Edith Emily Money Maturin Porch (25 June 1860 – 8 October 1945), known by the pseudonyms Mrs. Fred Maturin and Edith Cecil-Porch, was a British travel writer, novelist, journalist, and magazine writer.

==Biography==
Money Maturin was born Edith Emily Money on 25 June 1860 in Naini Tal, British India (present-day Nainital, India) to Lieutenant Colonel Edward James D'oyly Thrale Money and Georgina Mary Money (née Russell). In 1882, she married Colonel Fred Maturin in Darjeeling. They would have three children, including actor Eric Bagot Maturin. She separated from Maturin and had an affair with Lt. Colonel Cecil Porch after they met in Rhodesia. The Maturins had a public divorce proceeding and she and Porch had a short-lived marriage. After her divorce she continued to publish under her married name and was also identified by the name Edith Cecil-Porch.
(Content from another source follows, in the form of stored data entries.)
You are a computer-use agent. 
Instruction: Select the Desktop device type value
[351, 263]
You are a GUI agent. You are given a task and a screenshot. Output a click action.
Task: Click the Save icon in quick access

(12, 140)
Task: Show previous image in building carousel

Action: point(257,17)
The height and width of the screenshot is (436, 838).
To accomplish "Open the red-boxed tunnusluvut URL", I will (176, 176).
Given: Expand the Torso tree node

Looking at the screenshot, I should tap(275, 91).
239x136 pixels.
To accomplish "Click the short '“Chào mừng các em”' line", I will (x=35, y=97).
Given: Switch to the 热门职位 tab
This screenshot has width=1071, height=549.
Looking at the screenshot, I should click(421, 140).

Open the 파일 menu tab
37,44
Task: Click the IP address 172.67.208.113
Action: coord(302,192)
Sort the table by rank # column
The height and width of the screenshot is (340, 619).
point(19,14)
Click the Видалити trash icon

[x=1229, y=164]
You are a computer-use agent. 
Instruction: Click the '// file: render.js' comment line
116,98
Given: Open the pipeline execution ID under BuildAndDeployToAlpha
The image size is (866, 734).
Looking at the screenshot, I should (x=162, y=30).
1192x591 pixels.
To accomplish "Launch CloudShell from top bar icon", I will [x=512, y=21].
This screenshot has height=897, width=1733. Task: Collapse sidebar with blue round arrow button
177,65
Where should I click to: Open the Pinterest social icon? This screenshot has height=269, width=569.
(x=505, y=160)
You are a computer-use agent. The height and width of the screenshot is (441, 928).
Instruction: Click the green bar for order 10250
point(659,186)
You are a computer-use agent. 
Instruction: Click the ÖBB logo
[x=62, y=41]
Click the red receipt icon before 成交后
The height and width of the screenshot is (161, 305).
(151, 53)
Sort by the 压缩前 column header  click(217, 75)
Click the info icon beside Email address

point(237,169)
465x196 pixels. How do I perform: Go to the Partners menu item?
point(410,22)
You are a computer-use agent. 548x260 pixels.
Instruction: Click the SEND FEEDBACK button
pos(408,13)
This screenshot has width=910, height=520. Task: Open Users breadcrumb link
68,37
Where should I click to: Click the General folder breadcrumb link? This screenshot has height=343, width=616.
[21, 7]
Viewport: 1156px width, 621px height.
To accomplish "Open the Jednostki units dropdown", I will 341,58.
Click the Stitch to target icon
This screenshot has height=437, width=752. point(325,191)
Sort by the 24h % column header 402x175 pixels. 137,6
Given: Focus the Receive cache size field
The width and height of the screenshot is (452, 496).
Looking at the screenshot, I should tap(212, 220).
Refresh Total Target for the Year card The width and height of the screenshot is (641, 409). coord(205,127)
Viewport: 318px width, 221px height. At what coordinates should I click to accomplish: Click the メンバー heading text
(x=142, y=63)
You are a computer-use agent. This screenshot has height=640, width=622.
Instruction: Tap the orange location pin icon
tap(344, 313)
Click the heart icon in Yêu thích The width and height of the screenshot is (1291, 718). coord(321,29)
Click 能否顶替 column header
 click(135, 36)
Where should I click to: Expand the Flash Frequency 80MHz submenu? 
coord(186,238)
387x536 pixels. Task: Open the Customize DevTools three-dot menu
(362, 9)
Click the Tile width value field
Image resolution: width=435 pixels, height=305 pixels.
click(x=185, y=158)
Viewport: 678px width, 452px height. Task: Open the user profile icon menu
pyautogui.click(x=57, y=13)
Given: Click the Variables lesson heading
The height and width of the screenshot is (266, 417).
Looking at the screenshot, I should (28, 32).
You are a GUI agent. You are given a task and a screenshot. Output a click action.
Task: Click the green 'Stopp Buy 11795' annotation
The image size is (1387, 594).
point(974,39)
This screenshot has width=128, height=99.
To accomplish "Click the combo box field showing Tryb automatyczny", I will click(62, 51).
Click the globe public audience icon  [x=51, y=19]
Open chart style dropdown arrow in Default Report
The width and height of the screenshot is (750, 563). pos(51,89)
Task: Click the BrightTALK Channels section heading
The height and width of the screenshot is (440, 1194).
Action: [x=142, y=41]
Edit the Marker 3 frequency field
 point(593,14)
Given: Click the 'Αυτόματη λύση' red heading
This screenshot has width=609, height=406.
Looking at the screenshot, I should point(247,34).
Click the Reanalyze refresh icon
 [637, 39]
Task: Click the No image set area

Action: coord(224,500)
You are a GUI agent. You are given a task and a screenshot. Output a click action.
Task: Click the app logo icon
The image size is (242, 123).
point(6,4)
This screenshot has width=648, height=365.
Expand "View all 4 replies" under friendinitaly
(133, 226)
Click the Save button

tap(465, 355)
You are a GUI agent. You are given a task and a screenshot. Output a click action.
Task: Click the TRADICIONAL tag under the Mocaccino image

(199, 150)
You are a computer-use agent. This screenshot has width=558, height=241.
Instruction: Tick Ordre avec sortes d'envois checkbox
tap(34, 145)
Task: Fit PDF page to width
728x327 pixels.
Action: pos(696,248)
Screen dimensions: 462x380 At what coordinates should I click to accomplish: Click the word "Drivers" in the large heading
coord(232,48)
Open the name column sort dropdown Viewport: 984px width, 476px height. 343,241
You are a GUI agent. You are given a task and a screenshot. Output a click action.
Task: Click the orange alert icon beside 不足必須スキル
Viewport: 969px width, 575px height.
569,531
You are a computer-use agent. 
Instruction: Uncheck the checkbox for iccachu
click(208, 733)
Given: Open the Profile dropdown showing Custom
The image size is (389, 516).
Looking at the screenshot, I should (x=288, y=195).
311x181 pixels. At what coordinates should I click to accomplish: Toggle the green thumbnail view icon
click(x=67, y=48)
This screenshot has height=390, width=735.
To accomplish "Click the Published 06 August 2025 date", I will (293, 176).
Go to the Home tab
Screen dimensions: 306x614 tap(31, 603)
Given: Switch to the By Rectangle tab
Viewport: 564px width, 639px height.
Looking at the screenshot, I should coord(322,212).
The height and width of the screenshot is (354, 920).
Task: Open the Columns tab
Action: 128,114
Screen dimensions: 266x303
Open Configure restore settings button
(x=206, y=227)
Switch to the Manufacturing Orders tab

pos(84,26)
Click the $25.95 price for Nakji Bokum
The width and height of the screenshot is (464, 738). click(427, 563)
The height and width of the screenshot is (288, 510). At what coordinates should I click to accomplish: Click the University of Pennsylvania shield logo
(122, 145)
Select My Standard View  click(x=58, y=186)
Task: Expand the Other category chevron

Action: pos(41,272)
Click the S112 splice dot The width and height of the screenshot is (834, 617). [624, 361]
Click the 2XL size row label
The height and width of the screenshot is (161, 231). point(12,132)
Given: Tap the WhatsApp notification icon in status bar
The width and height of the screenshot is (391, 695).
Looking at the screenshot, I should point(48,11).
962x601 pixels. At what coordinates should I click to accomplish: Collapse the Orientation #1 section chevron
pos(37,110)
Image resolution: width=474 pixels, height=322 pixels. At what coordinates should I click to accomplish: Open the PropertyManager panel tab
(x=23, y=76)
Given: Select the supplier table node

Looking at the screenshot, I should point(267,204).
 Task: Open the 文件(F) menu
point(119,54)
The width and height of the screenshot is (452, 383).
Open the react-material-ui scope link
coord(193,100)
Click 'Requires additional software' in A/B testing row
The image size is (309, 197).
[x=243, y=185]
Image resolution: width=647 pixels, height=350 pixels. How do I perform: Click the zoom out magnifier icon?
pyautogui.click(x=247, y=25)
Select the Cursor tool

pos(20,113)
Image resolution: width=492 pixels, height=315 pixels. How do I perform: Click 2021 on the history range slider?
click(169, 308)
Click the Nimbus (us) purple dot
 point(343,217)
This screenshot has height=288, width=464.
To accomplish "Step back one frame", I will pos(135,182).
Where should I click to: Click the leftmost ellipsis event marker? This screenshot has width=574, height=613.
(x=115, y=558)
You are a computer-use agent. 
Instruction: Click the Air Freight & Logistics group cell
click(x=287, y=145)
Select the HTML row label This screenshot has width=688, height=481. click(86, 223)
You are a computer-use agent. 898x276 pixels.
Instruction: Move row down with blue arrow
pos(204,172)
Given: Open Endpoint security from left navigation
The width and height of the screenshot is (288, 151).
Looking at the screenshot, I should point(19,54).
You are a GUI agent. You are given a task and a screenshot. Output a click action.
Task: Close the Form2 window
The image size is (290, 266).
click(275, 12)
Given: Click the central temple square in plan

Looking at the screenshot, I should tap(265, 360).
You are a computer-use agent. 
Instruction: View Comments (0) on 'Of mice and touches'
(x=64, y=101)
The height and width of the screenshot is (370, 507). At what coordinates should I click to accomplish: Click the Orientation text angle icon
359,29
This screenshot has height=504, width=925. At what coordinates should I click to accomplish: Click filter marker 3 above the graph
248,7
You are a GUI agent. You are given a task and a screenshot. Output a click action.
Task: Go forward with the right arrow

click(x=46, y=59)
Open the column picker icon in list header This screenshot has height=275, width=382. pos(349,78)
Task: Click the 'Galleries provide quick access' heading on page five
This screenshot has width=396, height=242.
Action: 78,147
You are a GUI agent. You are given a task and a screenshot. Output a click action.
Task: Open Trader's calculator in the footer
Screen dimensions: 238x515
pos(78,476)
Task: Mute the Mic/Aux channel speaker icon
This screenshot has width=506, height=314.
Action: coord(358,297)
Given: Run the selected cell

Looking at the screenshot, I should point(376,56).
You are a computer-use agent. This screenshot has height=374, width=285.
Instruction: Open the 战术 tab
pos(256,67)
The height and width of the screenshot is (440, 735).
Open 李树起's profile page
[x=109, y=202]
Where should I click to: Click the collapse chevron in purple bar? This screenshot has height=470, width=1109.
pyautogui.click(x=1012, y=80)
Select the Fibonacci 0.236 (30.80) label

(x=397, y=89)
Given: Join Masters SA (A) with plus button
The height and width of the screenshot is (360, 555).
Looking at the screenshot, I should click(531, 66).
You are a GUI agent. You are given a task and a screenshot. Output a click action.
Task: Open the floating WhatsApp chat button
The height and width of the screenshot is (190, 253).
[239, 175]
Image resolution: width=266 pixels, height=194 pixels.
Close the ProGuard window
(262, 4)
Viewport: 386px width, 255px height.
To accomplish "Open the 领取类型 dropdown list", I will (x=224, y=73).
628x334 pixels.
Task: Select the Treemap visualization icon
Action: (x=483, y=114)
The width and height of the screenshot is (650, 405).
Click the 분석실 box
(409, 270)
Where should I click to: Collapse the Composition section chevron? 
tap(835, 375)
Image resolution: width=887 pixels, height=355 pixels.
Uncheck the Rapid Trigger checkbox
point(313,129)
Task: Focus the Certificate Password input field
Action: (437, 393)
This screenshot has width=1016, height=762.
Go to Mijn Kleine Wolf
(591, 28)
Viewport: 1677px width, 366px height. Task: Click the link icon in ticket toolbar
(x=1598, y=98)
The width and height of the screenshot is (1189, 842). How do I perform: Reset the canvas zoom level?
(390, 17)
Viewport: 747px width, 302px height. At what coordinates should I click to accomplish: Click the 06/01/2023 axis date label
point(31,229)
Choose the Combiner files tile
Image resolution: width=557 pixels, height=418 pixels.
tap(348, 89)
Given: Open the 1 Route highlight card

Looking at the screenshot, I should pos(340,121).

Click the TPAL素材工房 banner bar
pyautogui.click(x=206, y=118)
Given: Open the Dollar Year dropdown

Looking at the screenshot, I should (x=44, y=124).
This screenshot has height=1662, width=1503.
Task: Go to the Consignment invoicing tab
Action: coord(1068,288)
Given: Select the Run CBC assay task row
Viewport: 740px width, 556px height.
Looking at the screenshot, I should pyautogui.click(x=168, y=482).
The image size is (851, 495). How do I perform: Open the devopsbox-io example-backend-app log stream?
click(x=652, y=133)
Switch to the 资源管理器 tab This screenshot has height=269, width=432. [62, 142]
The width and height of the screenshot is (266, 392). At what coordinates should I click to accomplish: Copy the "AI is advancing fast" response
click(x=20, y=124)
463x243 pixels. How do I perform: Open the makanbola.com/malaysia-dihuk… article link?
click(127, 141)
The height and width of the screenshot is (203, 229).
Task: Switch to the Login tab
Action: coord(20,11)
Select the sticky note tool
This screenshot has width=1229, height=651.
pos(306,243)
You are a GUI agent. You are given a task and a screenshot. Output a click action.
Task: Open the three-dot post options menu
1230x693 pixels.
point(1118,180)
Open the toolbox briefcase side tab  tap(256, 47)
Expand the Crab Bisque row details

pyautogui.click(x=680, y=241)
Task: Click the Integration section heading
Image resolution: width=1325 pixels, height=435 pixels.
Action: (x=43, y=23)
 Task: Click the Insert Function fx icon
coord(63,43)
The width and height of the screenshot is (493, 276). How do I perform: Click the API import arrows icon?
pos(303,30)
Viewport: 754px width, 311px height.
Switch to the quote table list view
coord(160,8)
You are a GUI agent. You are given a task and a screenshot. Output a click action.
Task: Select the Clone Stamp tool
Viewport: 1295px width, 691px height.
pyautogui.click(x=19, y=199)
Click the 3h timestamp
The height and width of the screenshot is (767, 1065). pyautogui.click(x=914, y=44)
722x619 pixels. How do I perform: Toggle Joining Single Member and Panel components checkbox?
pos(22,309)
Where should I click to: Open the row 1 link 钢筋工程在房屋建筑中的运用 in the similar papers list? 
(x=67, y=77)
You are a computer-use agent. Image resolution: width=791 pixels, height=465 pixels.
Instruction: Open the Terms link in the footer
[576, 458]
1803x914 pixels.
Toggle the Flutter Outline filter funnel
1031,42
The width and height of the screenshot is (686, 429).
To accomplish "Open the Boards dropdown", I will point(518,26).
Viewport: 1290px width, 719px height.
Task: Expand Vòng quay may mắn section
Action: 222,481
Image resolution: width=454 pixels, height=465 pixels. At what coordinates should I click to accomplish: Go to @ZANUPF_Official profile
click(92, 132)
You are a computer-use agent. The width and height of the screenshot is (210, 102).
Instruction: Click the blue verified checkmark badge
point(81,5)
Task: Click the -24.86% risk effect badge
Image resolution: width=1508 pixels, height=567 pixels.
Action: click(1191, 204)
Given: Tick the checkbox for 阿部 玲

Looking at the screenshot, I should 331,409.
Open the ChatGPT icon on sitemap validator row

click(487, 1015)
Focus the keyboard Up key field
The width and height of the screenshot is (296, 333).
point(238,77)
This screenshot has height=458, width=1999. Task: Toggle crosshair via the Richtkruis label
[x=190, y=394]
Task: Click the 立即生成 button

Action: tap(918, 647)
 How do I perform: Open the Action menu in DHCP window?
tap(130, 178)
Many of her works were exotic and orientalising accounts of her childhood in India or hunting expeditions in Africa. She also published the early science fiction story "Our Animated Flat” (The Strand, July 1903), a humorous account of household technology. Her book Rachel Comforted (1920) purported to be a series of spirit communications from 1901 and 1902 with her then-recently deceased son Gordon.

On 8 October 1945, Money Maturin died in London aged 85.

== Bibliography ==
- The Thin Red Line of Heroes. London: G. Richards, 1903.
- Petronel of Paradise. London: E. Nash, 1907.
- Petticoat Pilgrims on Trek. London: E. Nash, 1909.
- Adventures beyond the Zambesi, of the O’Flaherty, the Insular Miss, the Soldier Man, and the Rebel-Woman. London: Eveleigh Nash, 1913.
- Rachel Comforted: Conversations of a Mother in the Dark with her Child in the Light. London: Hutchinson & Co., 1920.